The government is well aware of it, and leaving an option open in the form of altruistic surrogacy could actually be seen as its way of not ruffling feathers on one hand but at the same time tilting the balance towards adoption.

If anything, it is a very twisted way of encouraging adoption.

In such a scenario, people may actually give adoption a serious thought, and that’s how it should ideally be. And talking of altruism, what can be better than providing a home to an orphan.

However, the actual change may not be overnight, as warming up to the idea of adoption in a country that is obsessed with its own flesh and blood, could take years as it would need a complete overhauling of people’s mindset.

The need is to generate adequate awareness and have a system in place that makes adopting a child easier than what it is now.

“The wait is super long; some I know have been waiting for a year to adopt a child. It will not encourage adoption as there is a huge difference between adoption and surrogacy. Plus, where is the evidence that banning commercial surrogacy encourages people to go for adoption. Is this policy based on evidence or are they trying to generate evidence through this policy,” said Poonam Muttreja, executive director, Population Foundation of India.

“People should be given a choice as it is a personal matter. People who wish to adopt a child will do so purely out of choice. While I support the intent of the government, which is right, the method is wrong. It’s so anti-single people,” she adds.

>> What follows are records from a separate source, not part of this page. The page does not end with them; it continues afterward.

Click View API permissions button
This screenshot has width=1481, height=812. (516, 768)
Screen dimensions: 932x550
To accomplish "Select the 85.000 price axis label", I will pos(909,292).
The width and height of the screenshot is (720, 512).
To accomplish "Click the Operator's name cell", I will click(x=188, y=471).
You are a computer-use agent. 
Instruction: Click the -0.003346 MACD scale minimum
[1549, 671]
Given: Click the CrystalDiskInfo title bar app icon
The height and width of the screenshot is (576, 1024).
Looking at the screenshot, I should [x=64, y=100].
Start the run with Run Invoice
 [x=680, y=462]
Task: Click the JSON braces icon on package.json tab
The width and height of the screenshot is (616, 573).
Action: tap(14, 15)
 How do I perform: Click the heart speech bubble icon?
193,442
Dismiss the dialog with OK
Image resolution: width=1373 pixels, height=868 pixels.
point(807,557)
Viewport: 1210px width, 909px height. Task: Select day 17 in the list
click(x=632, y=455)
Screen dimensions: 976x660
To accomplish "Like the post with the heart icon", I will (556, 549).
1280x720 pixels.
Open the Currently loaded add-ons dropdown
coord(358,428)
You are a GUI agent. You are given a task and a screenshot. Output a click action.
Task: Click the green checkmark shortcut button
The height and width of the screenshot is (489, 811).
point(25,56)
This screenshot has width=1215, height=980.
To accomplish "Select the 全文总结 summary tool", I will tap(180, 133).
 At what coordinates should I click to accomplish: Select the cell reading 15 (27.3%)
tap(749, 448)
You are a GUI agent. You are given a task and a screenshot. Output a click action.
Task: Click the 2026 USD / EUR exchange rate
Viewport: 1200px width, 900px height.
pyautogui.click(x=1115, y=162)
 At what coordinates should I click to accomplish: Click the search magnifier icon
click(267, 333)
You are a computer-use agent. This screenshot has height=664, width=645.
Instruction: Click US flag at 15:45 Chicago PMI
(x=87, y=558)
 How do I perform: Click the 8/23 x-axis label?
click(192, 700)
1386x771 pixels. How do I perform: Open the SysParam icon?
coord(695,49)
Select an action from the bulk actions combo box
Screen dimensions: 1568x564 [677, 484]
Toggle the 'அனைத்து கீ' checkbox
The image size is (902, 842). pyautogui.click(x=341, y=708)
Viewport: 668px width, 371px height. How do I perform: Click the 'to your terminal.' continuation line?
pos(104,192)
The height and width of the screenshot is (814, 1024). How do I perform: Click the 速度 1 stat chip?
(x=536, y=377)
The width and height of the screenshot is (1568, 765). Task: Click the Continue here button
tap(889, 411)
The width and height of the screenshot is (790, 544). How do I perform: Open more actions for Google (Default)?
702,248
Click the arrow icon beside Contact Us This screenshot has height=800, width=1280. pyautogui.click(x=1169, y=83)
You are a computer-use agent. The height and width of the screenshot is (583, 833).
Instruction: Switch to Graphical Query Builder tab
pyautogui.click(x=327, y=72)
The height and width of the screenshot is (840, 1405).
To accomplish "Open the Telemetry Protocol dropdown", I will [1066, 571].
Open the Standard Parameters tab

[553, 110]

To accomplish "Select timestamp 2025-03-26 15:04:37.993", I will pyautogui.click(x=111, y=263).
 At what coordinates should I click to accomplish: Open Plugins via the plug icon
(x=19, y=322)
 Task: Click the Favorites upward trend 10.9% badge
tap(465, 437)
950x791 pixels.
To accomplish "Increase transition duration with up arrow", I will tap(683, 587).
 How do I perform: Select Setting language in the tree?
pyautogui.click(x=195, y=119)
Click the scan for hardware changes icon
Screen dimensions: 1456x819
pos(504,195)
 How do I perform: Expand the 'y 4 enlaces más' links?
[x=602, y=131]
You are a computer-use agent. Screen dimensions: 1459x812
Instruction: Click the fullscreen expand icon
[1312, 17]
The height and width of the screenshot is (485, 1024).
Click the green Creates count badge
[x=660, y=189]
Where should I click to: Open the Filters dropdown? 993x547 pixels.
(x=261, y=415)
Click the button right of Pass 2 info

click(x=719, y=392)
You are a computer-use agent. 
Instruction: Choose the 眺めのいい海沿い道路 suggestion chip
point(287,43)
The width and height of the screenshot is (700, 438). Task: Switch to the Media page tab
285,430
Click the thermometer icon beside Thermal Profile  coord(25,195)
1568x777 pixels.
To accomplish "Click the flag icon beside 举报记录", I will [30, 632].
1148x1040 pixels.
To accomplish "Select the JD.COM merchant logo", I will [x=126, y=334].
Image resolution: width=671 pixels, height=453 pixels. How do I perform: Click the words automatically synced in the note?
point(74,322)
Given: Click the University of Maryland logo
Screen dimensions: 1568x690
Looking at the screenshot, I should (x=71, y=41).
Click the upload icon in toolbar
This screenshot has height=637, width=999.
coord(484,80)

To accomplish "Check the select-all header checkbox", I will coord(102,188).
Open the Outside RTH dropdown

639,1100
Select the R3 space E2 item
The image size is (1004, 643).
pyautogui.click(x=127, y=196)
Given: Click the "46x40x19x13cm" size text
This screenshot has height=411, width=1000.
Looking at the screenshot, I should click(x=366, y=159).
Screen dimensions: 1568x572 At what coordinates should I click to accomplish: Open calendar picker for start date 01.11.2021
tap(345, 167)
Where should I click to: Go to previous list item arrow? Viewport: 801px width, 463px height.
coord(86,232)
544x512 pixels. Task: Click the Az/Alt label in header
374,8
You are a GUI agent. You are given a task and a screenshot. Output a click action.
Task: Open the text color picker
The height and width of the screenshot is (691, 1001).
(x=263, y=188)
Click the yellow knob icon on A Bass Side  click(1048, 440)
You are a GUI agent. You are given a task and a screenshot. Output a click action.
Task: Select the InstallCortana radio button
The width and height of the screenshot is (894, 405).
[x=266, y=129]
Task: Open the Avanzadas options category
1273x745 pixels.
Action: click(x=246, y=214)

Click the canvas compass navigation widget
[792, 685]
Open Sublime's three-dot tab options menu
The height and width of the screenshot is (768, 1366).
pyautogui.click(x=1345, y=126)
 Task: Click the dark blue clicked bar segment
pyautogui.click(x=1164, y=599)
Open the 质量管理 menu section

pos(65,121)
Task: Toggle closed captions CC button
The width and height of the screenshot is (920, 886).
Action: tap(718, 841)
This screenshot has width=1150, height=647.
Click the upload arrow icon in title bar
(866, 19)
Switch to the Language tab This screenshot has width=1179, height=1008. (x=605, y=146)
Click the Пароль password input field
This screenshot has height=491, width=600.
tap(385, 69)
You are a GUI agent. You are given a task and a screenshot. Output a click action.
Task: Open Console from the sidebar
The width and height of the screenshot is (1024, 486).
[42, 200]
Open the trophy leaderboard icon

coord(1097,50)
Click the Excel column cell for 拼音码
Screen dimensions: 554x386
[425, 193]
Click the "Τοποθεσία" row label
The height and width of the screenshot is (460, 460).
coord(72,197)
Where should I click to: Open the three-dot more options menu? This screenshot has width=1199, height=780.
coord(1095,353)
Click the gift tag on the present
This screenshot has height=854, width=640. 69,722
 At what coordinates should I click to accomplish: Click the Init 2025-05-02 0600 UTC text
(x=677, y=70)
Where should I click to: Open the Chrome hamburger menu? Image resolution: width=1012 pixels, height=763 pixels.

Banning commercial surrogacy could actually drive people abroad for treatment as there are many countries offering commercial surrogacy, albeit at a higher price.

“Not just people even many of friends, who are practising specialists, are considering moving their work out of India when they look at clauses where a slight clerical error can lead you to jail because it would be a non-bailable offence. These kinds of discussions are already on among our fraternity,” said Dr Sachdev Gour.

Going forward, how feasible will offering surrogacy services be in India, will somewhat depend on the rules that the states frame and how it is implemented. It can only be hoped that more thought is put into the entire process at the state level so that what’s meant to bring joy for certain people doesn’t end up being a harrowing experience.